Prior studies conducted in developed countries provided evidence that auditor tenure and specialization, gender are influential factors in financial reporting lag. Further researches have been conducted on the external auditor's index and the auditor reporting delay (Dao and Pham, 2014; Gonzalez-Diaz et al., 2015). They found that the intricacy emanating from the size of the client and the nature of transaction information significantly determine the period of producing an audit report. In Nigeria, a bulk of studies on financial reporting rests on the quality (Kibiya et al., 2016; Eyenubo et al., 2017; Akeja and Babatunde, 2017). Studies that examined FRL focus largely on banking firms (Ahmed and Ahmad, 2016; Akhor and Oseghale, 2017; Adebayo and Adebiyi, 2016). Although abundant literature exists on the subject globally, much remains unclear about how external auditors strive to minimize to ARLs in listed service companies in Nigeria. Against this backdrop, this study aims to examine the effect of auditor attributes on auditor report lag of listed quoted firms in Nigeria.
Nigeria, one of the developed capital markets in sub-Saharan Africa strives to enhance the efficiency of its capital market and the confidence of the investors. Therefore, findings of this study can create new dimensions in ARL, as such, the necessity of this study becomes apparent. Furthermore, the results might help auditors to form efficient audit teams to reduce delays in the presentation of the audit report. This rest of this paper is structured as follows; Section two entails a literature review, and developing hypotheses. Section three comprises the methodology. Section four presents the results and discussion. Section five captures conclusions, recommendations including suggestions for future studies.

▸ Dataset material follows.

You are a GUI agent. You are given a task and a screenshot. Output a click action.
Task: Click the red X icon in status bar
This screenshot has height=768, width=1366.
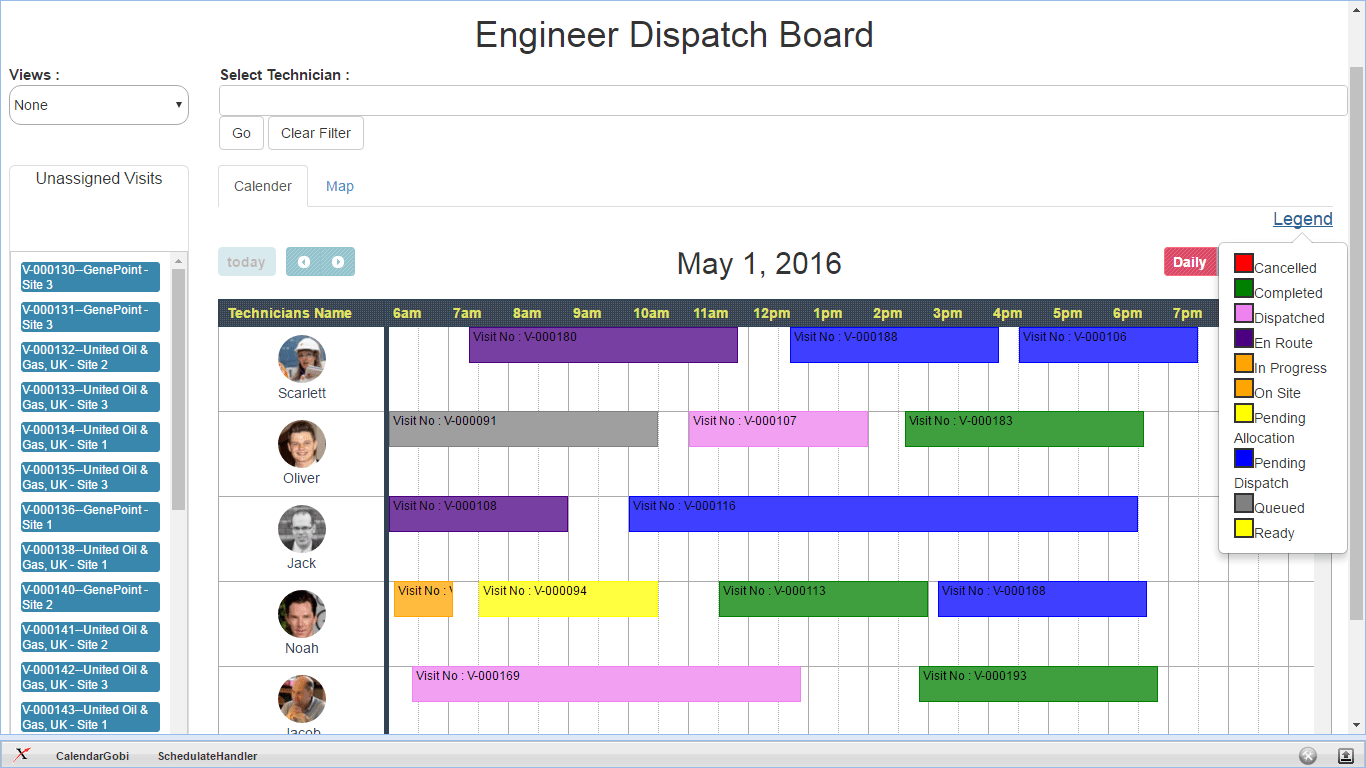tap(22, 755)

2. LITERATURE REVIEW AND THEORETICAL FRAMEWORK
Concerning the Companies and Allied Matters Act (CAMA) of 2004 as amended to date which specifies in sections 213, 214 & 218; that each company shall hold an annual general meeting and present its annual reports before its shareholders in a period not exceeding fifteen months between the date of its annual general meeting and that of the next. The exception to this rule lies in the situation where the first annual general meeting of a company did not exceed three months. This statement implies that the maximum period of reporting lag allowed by the Companies and Allied Matters Act in Nigeria is six (6) months. In the work of Lehtinen (2013), it was documented that the filing deadline for financial statements of companies was reduced from 90 to 60 days. This was meant to progress the market efficiency in the United States of America.

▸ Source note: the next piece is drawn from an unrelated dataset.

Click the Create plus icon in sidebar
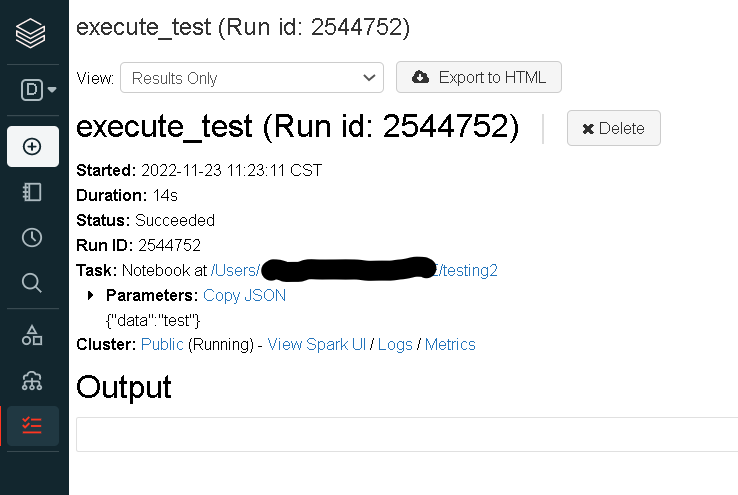The width and height of the screenshot is (738, 495). [x=32, y=146]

Lee and Jahng (2008) view audit reporting lag as the duration a company concludes its business year and the period an auditor issues his report. A shorter period is an indication of efficiency as it enhances the relevance and reliability of the information content for strategic decision making (Afify, 2009). Similarly, Enofe et al. (2013) refer to audit report lag (ARL) difference between a business year-end and the conclusion of the entire audit of a fiscal year and the end of audit investigation when an auditor signs the report. Akhor and Oseghale (2017) and Salleh et al. (2017) captured audit report lag as several days between the conclusion of the business accounting year-end and the date an auditor signs the report. This study conceptualizes audit report lag as the duration of between the end of a company's accounting year and when the audited financial reports and accounts are signed for onward submission to the firm.

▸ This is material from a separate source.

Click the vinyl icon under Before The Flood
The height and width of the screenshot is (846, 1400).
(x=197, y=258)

2.1. Auditor tenure and audit report lag
Audit firm tenure is considered as a crucial determinant of auditors' efficiency. Prior empirical studies indicate that the longer the audit tenure, the higher audit efficiency (Dao and Pharm, 2014). New audit teams take a longer period to familiarize themselves with their client's business. This implies that the first audit functions may be less efficient than the subsequent ones (Aljaaidi et al., 2015). This paper captures audit tenure as the total number of successive years a company has been audited by the same auditor. Controversies still exist on the empirical evidence concerning auditor tenure and ARL. Prolonged auditor tenure is likely to improve auditor skills and knowledge of the client's business over time hence minimizing the audit delay. However, auditors' level of independence may be impaired as he may be reliant financially on his client (Gonzalez-Diaz et al., 2016). Dao and Pham (2014) examines the association between audit firm tenure and audit report lag (ARL). Results from their study that newly engaged auditors lack adequate knowledge of their clients' activities resulting in prolonged longer ARL. As such, the client's performance is impaired. They recommended hiring a specialized auditor in the industry concerned to curtail delay in the audit report. In Indonesia, Asni et al. (2017) examined the effect of auditor traits on audit delay on a sample of 13 local governments in Indonesia from 2012-2014. Findings of their study document that educational background and auditor tenure have a significant influence on audit delay. Tepalagul and Lin (2015) conclude that the mixed evidence is documented for auditor tenure and audit quality. Gonzalez-Diaz et al. (2015) reported an association between audit tenure and audit quality using a sample of 254 audits carried out on Spanish state-owned foundations for 2003 and 2010. In other words, longer audit tenure curtails the chances of a longer audit report delay. Based on the aforementioned review and theory, the following hypothesis is stated in null form;
H0i. Audit tenure has no significant effect on ARL of listed service firms in Nigeria.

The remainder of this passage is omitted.